Input for this task START

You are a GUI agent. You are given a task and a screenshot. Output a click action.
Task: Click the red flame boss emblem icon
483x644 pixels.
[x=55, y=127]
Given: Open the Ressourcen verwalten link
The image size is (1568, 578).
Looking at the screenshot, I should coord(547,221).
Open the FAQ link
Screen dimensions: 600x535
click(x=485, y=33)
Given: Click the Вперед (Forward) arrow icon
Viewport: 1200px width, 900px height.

Input for this task END

Your objective: The word to look for is "icon"; copy out every line of the entries that holds it.

Task output:
Task: Click the red flame boss emblem icon
Given: Click the Вперед (Forward) arrow icon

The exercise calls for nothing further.